La ley de acceso es una mejora de la democracia. Es un mecanismo que hace real la utopía de que el gobierno pertenece al pueblo”

FABRIZIO SCROLLINI

DATA

Nosotros queremos una ley para mejorar. El peligro es una reforma regresiva. Hay sectores que piensan que la ley es muy generosa”

GABRIEL DELPIAZZO

Unidad de Acceso a la Información Pública

Aplicar la ley demanda tiempo, algunos cambios culturales pero también reales. En cinco años el balance ha sido bastante bueno”

Las buenas notas online

El índice de Transparencia Activa en Línea de 2012 realizado por Cainfo y la Universidad Católica evaluó la adaptación a la ley en los sitios de 40 organismos públicos. El mejor fue la Contaduría General de la Nación con un 80% de aprobación, seguido del Mides y Agesic. En la tabla de abajo, 17 no llegaron al 40%, y el peor fue la Junta Departamental de Soriano, con sólo un 16% de cumplimiento.

1.000

solicitudes de datos, se estima, se realizaron en 2013. Un reclamo de transparencia que crece.

6

excepciones son las que el Estado puede oponer para no contestar un pedido. Y debe fundamentarse.

20

días hábiles de plazo tiene un organismo público para contestar una solicitud de datos.

15

organismos públicos aspiran a obtener el premio a la transparencia que entrega la UAIP.

LOS CAMBIOS QUE SE VIENEN

La ley no es intocable

En la última Rendición de Cuentas hubo polémica debido a los cambios que pretendían incluirse en la ley de acceso a la información pública. Un artículo incluía la facultad del Estado de no dar la información requerida en aquellos casos en que los datos estuvieran sujetos a “procedimientos de control, evaluación, investigación o deliberación”. Una excepción no prevista por la ley original. El otro punto discutido fue que las dependencias estatales pudieran dar calidad de reservada a la información luego de recibir un pedido de acceso.

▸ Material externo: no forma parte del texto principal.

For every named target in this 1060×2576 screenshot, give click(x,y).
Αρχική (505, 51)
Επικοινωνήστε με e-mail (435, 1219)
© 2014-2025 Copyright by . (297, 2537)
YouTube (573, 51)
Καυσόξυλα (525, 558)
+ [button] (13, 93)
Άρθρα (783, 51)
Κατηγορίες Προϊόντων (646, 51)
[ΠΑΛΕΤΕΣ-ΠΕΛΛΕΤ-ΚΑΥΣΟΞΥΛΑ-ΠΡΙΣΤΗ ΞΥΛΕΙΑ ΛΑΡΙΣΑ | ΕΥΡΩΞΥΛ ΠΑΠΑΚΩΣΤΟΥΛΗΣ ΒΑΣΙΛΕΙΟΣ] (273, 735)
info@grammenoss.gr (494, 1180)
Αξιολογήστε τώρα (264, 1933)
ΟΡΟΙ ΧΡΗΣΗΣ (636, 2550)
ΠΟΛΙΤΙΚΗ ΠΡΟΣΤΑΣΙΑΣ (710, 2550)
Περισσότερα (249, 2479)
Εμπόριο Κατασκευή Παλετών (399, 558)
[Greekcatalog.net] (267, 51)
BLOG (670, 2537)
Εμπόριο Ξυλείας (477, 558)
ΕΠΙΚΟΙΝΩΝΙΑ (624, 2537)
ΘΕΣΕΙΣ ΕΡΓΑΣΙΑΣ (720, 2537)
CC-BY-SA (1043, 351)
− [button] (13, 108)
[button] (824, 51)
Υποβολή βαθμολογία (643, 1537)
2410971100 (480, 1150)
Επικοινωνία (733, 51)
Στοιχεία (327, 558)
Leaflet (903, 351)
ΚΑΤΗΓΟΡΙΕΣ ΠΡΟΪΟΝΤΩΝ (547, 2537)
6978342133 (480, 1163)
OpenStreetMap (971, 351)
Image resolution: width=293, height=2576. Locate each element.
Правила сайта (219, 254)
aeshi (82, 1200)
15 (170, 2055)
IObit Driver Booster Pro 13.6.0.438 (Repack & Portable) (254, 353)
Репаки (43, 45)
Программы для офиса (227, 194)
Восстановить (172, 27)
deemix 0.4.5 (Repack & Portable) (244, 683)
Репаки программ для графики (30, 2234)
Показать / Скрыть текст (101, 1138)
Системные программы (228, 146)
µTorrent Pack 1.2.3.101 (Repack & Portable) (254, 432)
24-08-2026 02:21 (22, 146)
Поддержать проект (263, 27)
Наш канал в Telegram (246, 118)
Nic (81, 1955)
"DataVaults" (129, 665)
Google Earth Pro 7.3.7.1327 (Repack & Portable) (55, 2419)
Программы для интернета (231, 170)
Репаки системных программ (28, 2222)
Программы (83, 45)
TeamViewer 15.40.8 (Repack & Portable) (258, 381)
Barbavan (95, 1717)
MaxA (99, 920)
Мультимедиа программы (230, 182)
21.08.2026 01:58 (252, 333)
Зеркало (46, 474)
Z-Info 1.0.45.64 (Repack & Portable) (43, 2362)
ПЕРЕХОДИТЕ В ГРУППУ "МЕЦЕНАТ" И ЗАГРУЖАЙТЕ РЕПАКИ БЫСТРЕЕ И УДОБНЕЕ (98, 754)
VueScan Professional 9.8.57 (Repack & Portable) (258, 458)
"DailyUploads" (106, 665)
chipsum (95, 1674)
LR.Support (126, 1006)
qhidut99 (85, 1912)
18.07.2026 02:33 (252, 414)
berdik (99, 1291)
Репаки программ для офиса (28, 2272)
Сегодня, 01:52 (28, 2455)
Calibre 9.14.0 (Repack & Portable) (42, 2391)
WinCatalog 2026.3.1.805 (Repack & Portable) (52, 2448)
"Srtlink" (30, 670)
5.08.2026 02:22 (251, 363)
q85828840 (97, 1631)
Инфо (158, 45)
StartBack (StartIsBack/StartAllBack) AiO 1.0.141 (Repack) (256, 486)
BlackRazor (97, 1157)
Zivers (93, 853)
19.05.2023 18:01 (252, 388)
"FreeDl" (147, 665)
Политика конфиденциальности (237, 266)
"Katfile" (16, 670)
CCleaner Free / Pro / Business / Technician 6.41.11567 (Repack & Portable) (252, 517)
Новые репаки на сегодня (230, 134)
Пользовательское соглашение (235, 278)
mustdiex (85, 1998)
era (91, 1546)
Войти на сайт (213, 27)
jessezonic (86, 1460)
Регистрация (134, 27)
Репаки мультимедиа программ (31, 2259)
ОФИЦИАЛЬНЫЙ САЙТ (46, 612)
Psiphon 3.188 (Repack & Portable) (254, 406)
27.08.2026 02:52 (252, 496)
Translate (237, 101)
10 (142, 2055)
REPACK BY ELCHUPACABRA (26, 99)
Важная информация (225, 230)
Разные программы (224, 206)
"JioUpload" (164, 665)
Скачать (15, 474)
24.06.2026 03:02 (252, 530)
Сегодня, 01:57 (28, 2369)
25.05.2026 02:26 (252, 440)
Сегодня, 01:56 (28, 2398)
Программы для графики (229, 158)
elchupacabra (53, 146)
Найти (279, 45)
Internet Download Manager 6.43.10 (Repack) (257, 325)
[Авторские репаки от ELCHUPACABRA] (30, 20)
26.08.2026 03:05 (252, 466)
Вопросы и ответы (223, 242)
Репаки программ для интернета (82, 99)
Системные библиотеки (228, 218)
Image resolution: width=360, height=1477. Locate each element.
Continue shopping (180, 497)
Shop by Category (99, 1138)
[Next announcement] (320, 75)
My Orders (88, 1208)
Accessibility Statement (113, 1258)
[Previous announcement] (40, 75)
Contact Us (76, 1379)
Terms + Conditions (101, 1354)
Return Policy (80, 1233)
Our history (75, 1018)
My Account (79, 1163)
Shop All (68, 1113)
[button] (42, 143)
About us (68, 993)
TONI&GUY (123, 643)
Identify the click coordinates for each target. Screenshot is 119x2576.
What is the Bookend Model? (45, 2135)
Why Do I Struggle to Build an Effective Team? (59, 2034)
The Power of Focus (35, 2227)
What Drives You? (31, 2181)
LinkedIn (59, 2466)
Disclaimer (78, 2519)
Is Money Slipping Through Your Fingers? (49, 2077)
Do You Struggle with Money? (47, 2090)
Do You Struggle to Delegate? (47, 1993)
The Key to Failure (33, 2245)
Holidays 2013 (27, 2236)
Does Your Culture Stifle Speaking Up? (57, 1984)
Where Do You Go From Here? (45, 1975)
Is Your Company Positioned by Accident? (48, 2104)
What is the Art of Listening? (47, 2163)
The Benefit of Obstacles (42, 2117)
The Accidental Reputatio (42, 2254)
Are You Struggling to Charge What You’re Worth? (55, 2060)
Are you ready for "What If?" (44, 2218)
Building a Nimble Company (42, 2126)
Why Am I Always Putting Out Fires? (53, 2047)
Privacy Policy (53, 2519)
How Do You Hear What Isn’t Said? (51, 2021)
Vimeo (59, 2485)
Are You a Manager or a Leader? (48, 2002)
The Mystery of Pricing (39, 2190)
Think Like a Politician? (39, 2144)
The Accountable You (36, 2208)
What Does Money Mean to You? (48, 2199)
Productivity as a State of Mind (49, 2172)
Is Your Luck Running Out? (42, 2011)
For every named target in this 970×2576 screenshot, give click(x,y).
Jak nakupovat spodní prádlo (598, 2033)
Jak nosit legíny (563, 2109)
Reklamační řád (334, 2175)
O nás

Tanto Cainfo como Data cuestionaron los cambios propuestos, y advirtieron que era una reforma regresiva. Además se criticó la falta de una discusión integral.

Gabriel Delpiazzo, de la UAIP, dice que el proyecto original pretendió llenar algunos vacíos, e incluso fue una iniciativa del Consejo Consultivo de la UAIP, del que participan las organizaciones civiles. Pero el proyecto se desvirtuó en el Parlamento. Finalmente se postergaron los cambios hasta nuevo aviso.

Este miércoles en la Comisión de Educación del Senado se presentaron nuevamente propuestas de mejora, y se acordó una evaluación de estos cinco años de la ley.